Copy out again, unchanged, the line that contains "1456x819 pixels. How" and every line after it down to the last line of the data.

▶ **TASK INPUT**:
::::::
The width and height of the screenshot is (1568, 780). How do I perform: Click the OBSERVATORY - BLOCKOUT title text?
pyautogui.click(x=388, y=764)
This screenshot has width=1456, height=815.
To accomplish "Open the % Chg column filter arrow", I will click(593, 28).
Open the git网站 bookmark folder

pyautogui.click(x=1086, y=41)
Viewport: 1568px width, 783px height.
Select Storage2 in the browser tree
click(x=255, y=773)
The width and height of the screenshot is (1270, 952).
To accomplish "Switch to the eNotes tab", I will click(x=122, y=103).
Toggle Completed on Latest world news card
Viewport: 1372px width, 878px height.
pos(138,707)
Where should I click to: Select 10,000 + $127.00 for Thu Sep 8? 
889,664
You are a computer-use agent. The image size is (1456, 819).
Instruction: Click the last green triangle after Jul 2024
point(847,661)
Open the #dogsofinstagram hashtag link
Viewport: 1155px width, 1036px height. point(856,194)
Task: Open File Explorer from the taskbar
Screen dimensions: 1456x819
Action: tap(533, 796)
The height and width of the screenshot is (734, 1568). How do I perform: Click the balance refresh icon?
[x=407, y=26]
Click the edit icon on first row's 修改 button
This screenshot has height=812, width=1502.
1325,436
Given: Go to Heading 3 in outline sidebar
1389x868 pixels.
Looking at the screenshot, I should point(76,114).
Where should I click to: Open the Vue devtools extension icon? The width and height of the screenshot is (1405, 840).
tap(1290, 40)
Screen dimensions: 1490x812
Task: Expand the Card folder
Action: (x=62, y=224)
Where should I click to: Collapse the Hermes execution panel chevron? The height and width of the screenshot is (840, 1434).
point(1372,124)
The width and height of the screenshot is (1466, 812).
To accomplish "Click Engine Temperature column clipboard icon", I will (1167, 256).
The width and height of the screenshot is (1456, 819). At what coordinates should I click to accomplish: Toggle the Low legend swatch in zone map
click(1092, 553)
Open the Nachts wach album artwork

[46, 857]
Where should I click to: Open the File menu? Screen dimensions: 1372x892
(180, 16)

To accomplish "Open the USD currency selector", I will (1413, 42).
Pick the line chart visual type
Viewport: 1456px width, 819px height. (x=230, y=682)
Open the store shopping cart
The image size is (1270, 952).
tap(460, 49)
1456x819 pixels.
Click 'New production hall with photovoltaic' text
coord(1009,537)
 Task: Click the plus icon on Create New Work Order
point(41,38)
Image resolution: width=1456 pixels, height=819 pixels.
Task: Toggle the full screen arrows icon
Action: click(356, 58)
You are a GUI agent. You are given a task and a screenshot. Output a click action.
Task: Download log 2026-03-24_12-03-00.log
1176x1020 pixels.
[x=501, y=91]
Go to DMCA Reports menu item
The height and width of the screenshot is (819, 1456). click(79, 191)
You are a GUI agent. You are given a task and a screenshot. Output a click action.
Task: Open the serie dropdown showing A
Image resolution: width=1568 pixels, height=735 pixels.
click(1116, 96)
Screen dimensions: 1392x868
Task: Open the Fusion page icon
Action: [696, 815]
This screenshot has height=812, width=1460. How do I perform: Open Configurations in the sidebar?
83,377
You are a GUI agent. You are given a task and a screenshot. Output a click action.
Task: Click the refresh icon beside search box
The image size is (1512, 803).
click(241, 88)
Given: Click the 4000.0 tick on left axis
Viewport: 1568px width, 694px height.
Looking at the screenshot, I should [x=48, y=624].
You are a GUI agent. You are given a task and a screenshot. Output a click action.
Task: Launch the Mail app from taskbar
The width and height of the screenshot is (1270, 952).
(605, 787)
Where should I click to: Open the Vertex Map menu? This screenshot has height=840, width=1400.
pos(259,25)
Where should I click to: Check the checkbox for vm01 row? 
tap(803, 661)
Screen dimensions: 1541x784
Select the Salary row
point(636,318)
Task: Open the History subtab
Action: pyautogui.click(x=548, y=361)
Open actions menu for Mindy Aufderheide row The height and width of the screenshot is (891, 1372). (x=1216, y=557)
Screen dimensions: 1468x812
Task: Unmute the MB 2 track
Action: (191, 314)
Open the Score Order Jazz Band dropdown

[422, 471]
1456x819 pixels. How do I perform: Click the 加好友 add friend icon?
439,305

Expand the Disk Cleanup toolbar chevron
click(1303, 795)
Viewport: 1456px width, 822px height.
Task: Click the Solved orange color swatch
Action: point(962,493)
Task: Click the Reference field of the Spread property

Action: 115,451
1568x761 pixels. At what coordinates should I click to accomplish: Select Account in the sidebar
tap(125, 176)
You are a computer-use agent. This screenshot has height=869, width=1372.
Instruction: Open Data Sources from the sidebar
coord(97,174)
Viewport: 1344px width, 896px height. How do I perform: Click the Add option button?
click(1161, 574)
::::::
▶ **EXERCISE RESULT**:
1456x819 pixels. How do I perform: Click the 加好友 add friend icon?
439,305

Expand the Disk Cleanup toolbar chevron
click(1303, 795)
Viewport: 1456px width, 822px height.
Task: Click the Solved orange color swatch
Action: point(962,493)
Task: Click the Reference field of the Spread property

Action: 115,451
1568x761 pixels. At what coordinates should I click to accomplish: Select Account in the sidebar
tap(125, 176)
You are a computer-use agent. This screenshot has height=869, width=1372.
Instruction: Open Data Sources from the sidebar
coord(97,174)
Viewport: 1344px width, 896px height. How do I perform: Click the Add option button?
click(1161, 574)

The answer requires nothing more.